Infatti, alcuni Comuni, sull’onda delle preoccupazioni di tipo sanitario di cui si è detto prima, hanno adottato atti di inibizione dell’installazione della nuova tecnologia. Tali atti non hanno fondamento nelle conclusioni raggiunte dalla comunità scientifica, né nel principio di precauzione (che è già adottato dalla normativa nazionale sin dal 2001) e rischiano di rallentare lo sviluppo dei territori e dell’intero Paese. Paradossalmente tali atti, che ammontano ad un centinaio tra delibere comunali e ordinanze dei sindaci, interessano spesso proprio comuni montani o delle aree interne individuati dall’Autorità per le Garanzie nelle Comunicazioni come aree per cui gli Operatori sono obbligati a sviluppare la rete, proprio per prevenirne il digital divide.
È importante che le informazioni corrette giungano anche nei comuni più remoti, per evitare di aggravarne i ritardi.
Cosa deve fare il Governo
Per questo è importante sostenere l’iniziativa dell’Autorità per la Garanzia della Concorrenza e del Mercato che nell’adunanza del 12 dicembre 2018, ha deliberato di inviare “una segnalazione relativa agli ostacoli all’installazione di impianti di telecomunicazione mobile e broadband wireless access presenti nelle normativa locale (comunale e provinciale), regionale e nazionale. Si tratta in particolare di previsioni normative locali o regionali le quali fissano limiti e divieti all’installazione di impianti di telecomunicazione o stabiliscono procedure amministrative di autorizzazione all’istallazione degli impianti difformi rispetto a quanto previsto dal quadro normativo statale. Tali ostacoli restringono ingiustificatamente la concorrenza nei mercati delle telecomunicazioni e rischiano di determinare ricadute negative rilevanti sui livelli di servizio erogati ai consumatori e alle imprese, nonché sulla competitività dell’Italia nei confronti di altri Paesi.”

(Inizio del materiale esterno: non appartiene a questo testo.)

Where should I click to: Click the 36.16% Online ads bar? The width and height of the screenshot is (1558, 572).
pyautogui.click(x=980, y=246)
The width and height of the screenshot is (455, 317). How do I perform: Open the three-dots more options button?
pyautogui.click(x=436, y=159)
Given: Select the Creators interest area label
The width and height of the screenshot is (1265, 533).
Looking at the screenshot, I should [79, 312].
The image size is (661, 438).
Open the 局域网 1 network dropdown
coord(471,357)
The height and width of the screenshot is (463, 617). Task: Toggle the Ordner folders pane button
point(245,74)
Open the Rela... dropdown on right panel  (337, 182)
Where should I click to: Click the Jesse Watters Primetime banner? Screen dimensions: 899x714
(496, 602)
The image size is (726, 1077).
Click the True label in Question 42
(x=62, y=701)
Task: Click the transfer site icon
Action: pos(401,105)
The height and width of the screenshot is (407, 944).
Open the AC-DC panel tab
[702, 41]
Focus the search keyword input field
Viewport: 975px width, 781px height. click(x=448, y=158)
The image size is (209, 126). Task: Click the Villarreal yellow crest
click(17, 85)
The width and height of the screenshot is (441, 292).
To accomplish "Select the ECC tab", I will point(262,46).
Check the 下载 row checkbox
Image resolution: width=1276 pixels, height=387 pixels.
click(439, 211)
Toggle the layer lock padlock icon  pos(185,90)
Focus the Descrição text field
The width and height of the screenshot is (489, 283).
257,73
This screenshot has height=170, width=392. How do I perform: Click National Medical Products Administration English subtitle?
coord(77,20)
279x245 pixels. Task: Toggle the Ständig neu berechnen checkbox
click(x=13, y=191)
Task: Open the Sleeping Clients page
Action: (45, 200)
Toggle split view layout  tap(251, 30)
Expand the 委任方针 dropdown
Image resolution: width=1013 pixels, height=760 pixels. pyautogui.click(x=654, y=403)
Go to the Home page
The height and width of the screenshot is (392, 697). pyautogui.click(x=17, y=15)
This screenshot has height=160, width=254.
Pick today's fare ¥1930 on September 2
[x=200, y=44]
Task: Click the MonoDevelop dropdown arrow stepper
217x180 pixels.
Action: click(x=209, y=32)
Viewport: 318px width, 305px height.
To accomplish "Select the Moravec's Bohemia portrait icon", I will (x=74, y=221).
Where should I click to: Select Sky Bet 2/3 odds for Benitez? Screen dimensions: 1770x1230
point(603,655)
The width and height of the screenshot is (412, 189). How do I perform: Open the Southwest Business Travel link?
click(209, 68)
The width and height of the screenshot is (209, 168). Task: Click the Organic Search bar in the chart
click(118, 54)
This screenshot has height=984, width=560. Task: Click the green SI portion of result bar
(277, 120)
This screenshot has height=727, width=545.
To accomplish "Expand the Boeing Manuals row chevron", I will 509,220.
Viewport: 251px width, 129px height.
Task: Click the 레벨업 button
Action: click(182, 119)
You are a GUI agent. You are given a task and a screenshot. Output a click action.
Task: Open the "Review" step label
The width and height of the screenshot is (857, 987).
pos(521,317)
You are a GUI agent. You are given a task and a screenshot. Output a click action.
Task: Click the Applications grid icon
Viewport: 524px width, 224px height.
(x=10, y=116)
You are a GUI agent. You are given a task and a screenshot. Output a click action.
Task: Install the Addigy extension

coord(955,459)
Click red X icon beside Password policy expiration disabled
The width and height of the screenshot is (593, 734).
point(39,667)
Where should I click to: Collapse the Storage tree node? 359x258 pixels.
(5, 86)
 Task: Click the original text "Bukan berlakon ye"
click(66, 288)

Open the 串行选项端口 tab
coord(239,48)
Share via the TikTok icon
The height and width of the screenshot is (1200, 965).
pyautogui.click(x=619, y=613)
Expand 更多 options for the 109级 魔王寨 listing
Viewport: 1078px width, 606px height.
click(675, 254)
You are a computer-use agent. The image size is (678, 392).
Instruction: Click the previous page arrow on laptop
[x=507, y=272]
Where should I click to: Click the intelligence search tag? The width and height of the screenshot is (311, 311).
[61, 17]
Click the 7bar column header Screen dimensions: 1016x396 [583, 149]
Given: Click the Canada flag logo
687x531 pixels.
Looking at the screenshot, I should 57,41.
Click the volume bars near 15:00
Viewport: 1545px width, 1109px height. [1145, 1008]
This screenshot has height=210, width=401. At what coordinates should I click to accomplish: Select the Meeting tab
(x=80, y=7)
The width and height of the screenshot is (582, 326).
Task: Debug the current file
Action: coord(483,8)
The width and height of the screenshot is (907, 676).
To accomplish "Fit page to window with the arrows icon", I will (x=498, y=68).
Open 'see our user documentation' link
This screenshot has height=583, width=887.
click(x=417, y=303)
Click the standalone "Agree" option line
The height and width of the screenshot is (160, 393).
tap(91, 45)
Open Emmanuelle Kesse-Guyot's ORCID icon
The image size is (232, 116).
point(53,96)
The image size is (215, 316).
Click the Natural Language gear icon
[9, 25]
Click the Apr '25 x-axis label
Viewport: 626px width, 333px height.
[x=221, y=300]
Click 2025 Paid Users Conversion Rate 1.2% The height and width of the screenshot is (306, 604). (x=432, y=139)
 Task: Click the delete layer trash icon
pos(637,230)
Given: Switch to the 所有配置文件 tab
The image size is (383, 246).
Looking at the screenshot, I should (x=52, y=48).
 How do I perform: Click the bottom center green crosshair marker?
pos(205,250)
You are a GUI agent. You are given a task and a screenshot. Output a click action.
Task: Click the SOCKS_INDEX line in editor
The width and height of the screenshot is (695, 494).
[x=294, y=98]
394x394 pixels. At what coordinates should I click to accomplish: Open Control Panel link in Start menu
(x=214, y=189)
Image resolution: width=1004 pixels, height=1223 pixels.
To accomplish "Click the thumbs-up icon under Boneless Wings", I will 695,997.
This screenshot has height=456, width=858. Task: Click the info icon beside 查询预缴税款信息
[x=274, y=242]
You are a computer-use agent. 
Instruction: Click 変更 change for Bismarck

E per questo credo che il Governo debba impegnarsi innanzitutto:
a) a tener conto dello sviluppo tecnologico in atto nel settore delle telecomunicazioni e delle opportunità di crescita e competitività che tale sviluppo offre al Paese;
b) a adoperarsi nelle sedi più opportune, facendo ove necessario ricorso a interventi di tipo legislativo per rivedere e migliorare l’impianto normativo alla base della realizzazione delle infrastrutture di telecomunicazione nazionali di rete mobile, perseguendo l’obiettivo di una maggiore omogeneità e semplificazione normativa a livello locale
Dobbiamo decidere da che parte stare: quello del declino o quello dello sviluppo?
Io credo dalla parte del secondo e in tal senso accoglierei l’appello che Jeremy Rifkin ha rivolto all’Italia e agli italiani qualche anno fa:
“La rivoluzione digitale è comunicazioni digitalizzate, energia digitalizzata, trasporti digitalizzati, città digitalizzate. Questa è la strada da prendere. E bisogna farlo subito. Sapete perché? Nessuno batte la creatività italiana. Ma potete guidare questa rivoluzione soltanto se ne capirete l’importanza. Perché è solo così che si batte il declino”.